So Tudzin made a record of her own songs, producing herself as if she were several different artists in one.
“It was a good way to put all my production jobs in one place,” she explained during a phone interview in early October. “Like, ‘Hey, this is something that I did and if you liked it, let’s get into the studio.'”
But what started as a musical resume has since become Tudzin’s calling card for her own recording career. Released in May under the characteristically snarky moniker Illuminati Hotties, Kiss Yr Frenemies is one of the best indie rock debuts of 2018, an understated yet quietly ambitious collection of songs that demonstrate Tudzin’s breezy mastery of modern rock styles, from snotty punk to luminous synthpop.
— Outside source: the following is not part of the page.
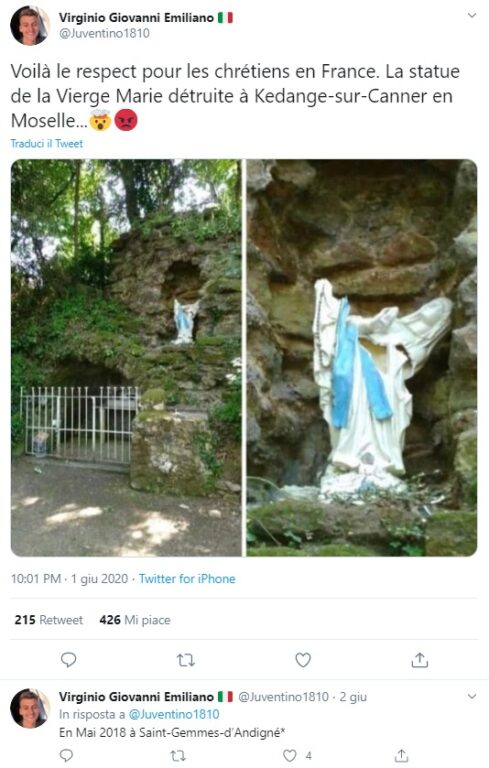This screenshot has height=768, width=489.
Task: Reply to the follow-up tweet
Action: (66, 755)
Given her background, it’s not a surprise that Kiss Yr Frenemies manages to sound lush and commercial while still retaining a patina of outsider cool. But Tudzin’s sharpness as a lyricist is unique for someone who is typically consumed with the minutia of constructing soundscapes. On the album, Tudzin’s funny asides amid the millennial misadventures depicted in her songs are just as captivating as the music. In the supremely catchy “Shape Of My Hands,” Tudzin seemingly writes the obituary for a relationship right as it is about to begin. “While you were online shopping / you said you need a better mattress / I said I’m not staying long enough to see that.” Later, on “Paying Off The Happiness,” she tosses off a timely anthem about perpetual debt. “I could probably use a fourth job,” she sings drolly, right before a huge chorus hits.
“The gearhead aspect of being in the studio is the least interesting part to me by far,” she said. “What’s important is the creativity and the magic. If the words don’t land in a song, it’s hard for me to listen.”
Tudzin and I talked about her background as a kid growing up in Los Angeles and how moving back to the city inspired Kiss Yr Frenemies.
You basically grew up in the heart of the music business. Were you a musical kid?
Yeah. Nobody in my family is particularly musical or artistic. They’re sort of… normal, with normal 9-to-5-type jobs. But when I was really, really little I wanted to take piano lessons super bad. I loved playing music and listening to music in a way that other kids are into playing sports. Then I started playing drums in middle school bands.
What music made an impression on you early on?
I was listening to the radio a little bit, but I was also just sort of digging through my parents’ CDs and tapes and trying to consume as much as possible. Then you could start downloading, and everybody started getting an iPod or one of those Zune things. This may be embarrassing, but the first record that I started playing drums along to was Led Zeppelin IV, which does really inform my music too much at this point. Definitely, Bob Dylan, Stevie Wonder, and Paul Simon were artists I found through my parents as a little kid that I really loved listening to.